While dismissing the plea, Justice Yashwant Varma of remarked that “there has to be some end to luxury litigation”.
India Online was made a party in the ongoing investigation in the suo motu investigation by CCI against WhatsApp and Meta in connection with WhatsApp’s update to its Terms of Service and Privacy Policy in 2021.
India Online Services Private Limited is a subsidiary of Meta(formerly Facebook).
Senior Advocate Parag Tripathi, appearing for Facebook, said that the subsidiary was made a party in the CCI investigation without any prima facie evidence against them.
“I have been made a party in the case where I have no control over what gets published on the parent site(Facebook/Whatsapp). I cannot interfere or take down anything as I am a subsidiary. I have no role in policy making,” he said.
Responding to this Justice Varma asked if this means the subsidiary operates on a different or separate platform than its parent company.
Tripathi replied, “I neither run, control or operate the parent platform.”
“You suddenly wake up now and challenge the order. Enough is enough. There has to be some end to luxury litigation,” Justice Varma remarked.
Meanwhile, CCI said the earlier division bench order refusing to stay their investigation into the messaging platform’s updated privacy policy of 2021 was a sound judgment.
On August 25, the (HC) had rejected Meta and Whatsapp’s appeal seeking a stay on the Competition Commission of India (CCI) probe into the messaging platform’s updated privacy policy of 2021.
The verdict had cleared the decks for the regulator to further the probe and reach finality in the case it initiated in March 2021 against WhatsApp for alleged abuse of dominance. The regulator viewed the data-sharing policy exploitative and could have an exclusionary effect.
The appeals are “devoid of merits”, a Bench of Chief Justice Satish Chandra Sharma and Justice Subramonium Prasad said, while pronouncing the order.
The court even observed that the previous (single-judge Bench) order, which had ruled that CCI has the jurisdiction to proceed with the probe, was “well-reasoned”.
The regulator couldn’t probe the matter as the messaging platform has been reluctant to provide information to the regulator related to its policy citing CCI’s jurisdiction issue.
During the previous course of hearing in the case, the messaging platform had undertaken to not enforce its privacy policy until the time the government’s Data Protection Bill came out.
The counsel for Whatsapp had also argued that the privacy policy in question is being examined by the Supreme Court (SC) and so the investigation cannot be allowed until that matter is resolved. They had also said that CCI’s decision was an abuse of the commission’s suo motu jurisdiction.
While Facebook, Inc, had contended that just because it is the formal owner of WhatsApp and the instant messaging platform is said to share its data with the parent company does not mean that it is a necessary party to the probe.

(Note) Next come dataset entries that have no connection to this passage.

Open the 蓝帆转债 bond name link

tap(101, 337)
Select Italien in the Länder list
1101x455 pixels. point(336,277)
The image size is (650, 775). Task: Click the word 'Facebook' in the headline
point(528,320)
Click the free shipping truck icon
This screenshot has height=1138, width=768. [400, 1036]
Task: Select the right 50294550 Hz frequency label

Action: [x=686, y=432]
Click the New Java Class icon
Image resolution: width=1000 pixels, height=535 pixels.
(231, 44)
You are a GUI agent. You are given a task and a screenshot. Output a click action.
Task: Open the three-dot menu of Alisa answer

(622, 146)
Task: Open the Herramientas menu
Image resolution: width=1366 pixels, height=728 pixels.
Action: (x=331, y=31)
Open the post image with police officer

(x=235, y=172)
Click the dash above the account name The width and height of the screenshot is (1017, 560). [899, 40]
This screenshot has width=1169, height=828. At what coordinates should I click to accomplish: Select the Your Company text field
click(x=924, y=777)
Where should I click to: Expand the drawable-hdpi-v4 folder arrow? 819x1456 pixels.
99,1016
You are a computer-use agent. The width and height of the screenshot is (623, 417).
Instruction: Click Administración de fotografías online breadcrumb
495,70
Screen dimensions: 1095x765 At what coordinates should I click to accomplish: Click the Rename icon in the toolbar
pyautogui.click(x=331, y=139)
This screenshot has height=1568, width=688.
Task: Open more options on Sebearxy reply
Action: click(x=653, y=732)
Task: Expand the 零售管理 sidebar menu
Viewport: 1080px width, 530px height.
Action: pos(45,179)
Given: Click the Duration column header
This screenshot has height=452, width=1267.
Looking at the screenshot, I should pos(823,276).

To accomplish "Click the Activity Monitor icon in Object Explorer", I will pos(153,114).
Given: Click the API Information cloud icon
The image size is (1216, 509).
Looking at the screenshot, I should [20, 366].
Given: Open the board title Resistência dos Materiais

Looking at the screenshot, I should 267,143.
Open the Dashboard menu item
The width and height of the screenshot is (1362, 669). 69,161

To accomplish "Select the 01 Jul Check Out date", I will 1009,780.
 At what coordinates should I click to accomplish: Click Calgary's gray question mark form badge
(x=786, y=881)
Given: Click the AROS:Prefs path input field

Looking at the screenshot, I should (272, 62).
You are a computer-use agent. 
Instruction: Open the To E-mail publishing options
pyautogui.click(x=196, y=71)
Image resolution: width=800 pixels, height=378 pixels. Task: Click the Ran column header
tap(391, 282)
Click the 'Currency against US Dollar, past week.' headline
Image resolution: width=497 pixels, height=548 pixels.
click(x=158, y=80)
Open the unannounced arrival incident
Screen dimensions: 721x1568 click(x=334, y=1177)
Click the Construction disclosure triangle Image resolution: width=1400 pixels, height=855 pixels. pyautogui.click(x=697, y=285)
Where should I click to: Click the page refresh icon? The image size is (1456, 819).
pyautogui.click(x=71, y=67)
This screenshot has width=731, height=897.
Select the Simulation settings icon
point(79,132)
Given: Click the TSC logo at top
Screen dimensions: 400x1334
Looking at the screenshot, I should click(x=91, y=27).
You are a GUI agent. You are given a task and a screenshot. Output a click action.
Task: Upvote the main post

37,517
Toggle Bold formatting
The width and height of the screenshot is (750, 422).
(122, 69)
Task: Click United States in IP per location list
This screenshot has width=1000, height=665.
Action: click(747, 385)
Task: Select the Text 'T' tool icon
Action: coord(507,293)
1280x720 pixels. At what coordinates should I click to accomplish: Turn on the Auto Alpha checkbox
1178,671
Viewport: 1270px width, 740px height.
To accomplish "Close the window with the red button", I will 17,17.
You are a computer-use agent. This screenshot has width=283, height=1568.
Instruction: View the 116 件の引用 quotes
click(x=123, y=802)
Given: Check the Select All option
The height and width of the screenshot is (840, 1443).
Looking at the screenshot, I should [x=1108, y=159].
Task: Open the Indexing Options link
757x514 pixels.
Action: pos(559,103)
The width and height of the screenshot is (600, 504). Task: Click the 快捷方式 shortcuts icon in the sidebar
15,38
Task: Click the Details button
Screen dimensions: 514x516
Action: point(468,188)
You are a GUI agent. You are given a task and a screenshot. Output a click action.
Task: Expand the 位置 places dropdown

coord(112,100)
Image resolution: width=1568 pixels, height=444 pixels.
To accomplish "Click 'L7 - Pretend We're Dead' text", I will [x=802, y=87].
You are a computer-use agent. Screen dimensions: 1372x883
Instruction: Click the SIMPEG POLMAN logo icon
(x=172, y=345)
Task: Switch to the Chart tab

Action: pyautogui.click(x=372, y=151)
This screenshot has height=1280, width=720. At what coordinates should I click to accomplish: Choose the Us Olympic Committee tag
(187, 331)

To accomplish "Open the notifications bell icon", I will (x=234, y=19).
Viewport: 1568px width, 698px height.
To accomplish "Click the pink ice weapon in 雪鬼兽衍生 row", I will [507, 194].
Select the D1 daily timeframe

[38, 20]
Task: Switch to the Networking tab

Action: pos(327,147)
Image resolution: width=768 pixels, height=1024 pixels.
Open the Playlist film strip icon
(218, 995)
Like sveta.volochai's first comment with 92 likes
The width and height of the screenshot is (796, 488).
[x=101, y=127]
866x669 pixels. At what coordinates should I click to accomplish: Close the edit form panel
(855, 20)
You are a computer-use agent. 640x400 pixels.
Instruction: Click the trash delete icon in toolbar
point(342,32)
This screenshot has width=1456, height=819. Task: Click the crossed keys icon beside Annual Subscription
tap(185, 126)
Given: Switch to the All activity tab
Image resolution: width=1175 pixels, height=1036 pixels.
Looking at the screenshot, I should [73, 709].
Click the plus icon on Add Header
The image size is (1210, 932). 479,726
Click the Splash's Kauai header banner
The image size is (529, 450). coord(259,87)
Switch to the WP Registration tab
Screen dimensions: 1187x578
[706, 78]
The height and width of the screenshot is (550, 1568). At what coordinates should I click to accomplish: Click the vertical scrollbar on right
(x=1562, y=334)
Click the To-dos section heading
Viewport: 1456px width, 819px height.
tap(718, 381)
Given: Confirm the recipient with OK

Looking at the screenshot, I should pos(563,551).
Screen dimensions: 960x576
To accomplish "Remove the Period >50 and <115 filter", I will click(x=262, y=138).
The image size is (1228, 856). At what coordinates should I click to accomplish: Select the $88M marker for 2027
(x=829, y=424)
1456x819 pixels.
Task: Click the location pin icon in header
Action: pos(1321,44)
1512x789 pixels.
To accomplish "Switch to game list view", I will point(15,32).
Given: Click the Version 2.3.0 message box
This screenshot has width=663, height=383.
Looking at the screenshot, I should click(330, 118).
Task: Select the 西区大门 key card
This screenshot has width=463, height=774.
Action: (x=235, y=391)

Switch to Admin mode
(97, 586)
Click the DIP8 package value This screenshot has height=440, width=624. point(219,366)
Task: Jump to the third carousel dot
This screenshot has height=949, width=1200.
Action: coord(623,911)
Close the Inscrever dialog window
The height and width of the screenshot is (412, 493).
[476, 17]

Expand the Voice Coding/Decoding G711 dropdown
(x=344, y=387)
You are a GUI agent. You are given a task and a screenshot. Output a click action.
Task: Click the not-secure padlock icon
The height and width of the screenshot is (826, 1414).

However, the CCI argued that its probe is not related to what the SC is looking into as it is not examining the alleged violation of individuals' privacy.
The antitrust regulator is probing the privacy policy of both companies which appears to be neither transparent nor based on the voluntary consent of the user. Such a policy would lead to excessive data collection and ‘stalking’ of consumers for targeted advertising to bring in more users and is, therefore, alleged abuse of dominant position.
In January last year, CCI on its own had decided to look into WhatsApp’s updated privacy policy, following the news reports about privacy breaches.
The regulator then observed that users were not provided appropriate granular choice to object or opt-out of specific data sharing terms, adding that the reduction in consumer data protection and loss of control over personalised data can be taken as reduction in quality under the antitrust law.
WhatsApp and Facebook had subsequently challenged before the single-judge CCI’s March 2021 order directing a probe against them, saying the issue concerning its new policy was already pending consideration before the HC and the SC.
The single judge on April 22 last year, however, refused to interdict the investigation.